Ege-Koop Genel Başkanı Hüseyin Aslan, toplantının ardından Dokuz Eylül Üniversitesi (DEÜ) Mühendislik Fakültesi Jeofizik Mühendisliği Bölüm Başkanı ve Deprem Araştırma Uygulama Merkezi (DAUM) Müdürü Prof. Dr. Zafer Akçığ ile birlikte basın toplantısı düzenledi. Kooperatif olarak deprem riskini göz önünde tutarak çağdaş ve modern uydu kentler yaptıklarını, deprem korkusuna son verdiklerini ve bu konuda Türkiye'ye öncülük ettiklerini ifade eden Aslan, "Ege-Koop'un ürettiği 20 bin konutta 100 bin kişi huzur içinde, deprem korkusu olmadan yaşamaktadır" dedi.

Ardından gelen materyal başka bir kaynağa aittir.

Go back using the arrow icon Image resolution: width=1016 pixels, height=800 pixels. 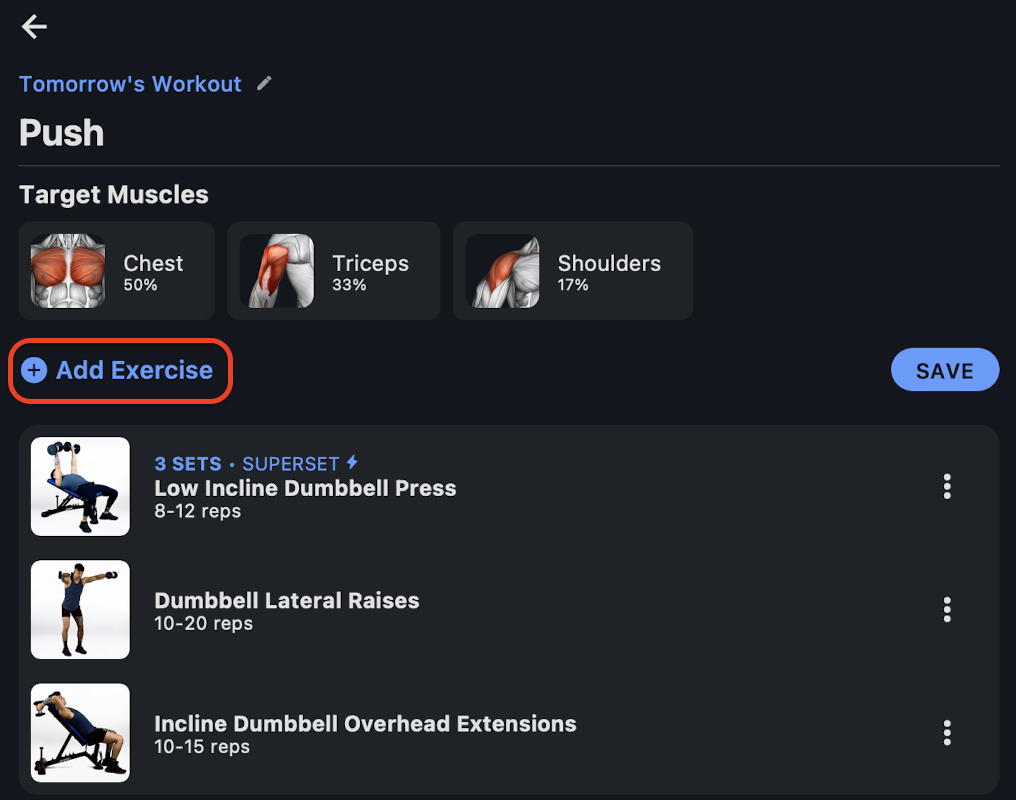pos(34,27)
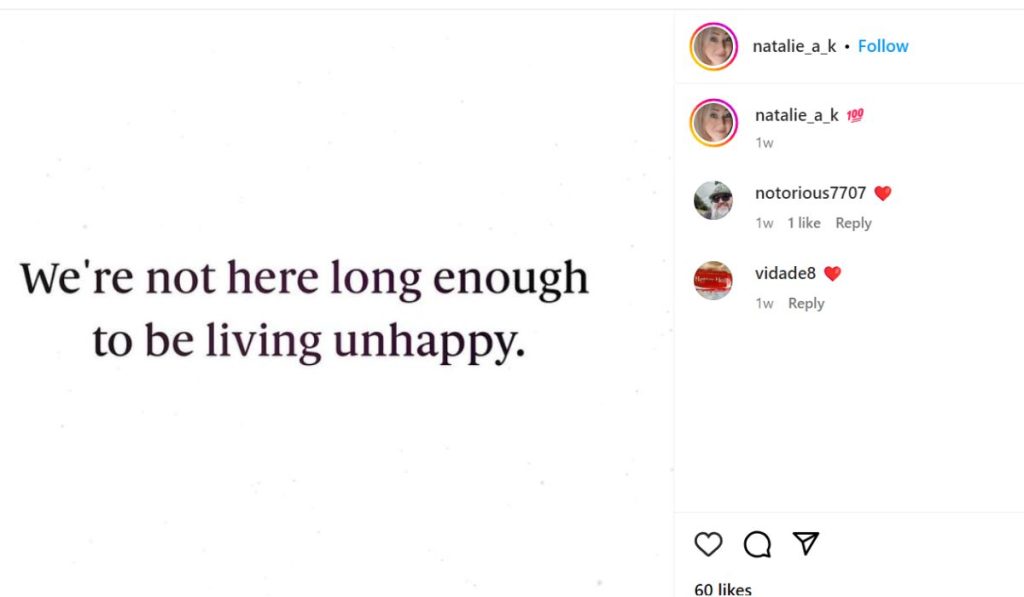View the "1 like" on notorious7707's comment
1024x597 pixels.
click(x=804, y=223)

İzmir ve Ege Bölgesi'nin bazı illerinde son 4 gün içinde hissedilen üçü şiddetli çok sayıda depremin vatandaşta korku ve paniğe sebep olduğunu
dile getiren Aslan, bu depremlerde can ve mal kaybının olmamasını sevindirici bulduklarını söyledi. Depremle ilgili yüzeysel değil yaşamsal gerçeklerin göz ardı edilmemesi gerektiğini de vurgulayan Aslan, "Ege-Koop olarak deprem gerçeğini, bilimsel çizgide gerek kendi bünyesindeki uzmanlar, gerekse üniversite ve çeşitli bilimsel kuruluşlarla işbirliği yaparak, bu konuda da misyon üstlenmeyi kendimize görev bildik" diye konuştu.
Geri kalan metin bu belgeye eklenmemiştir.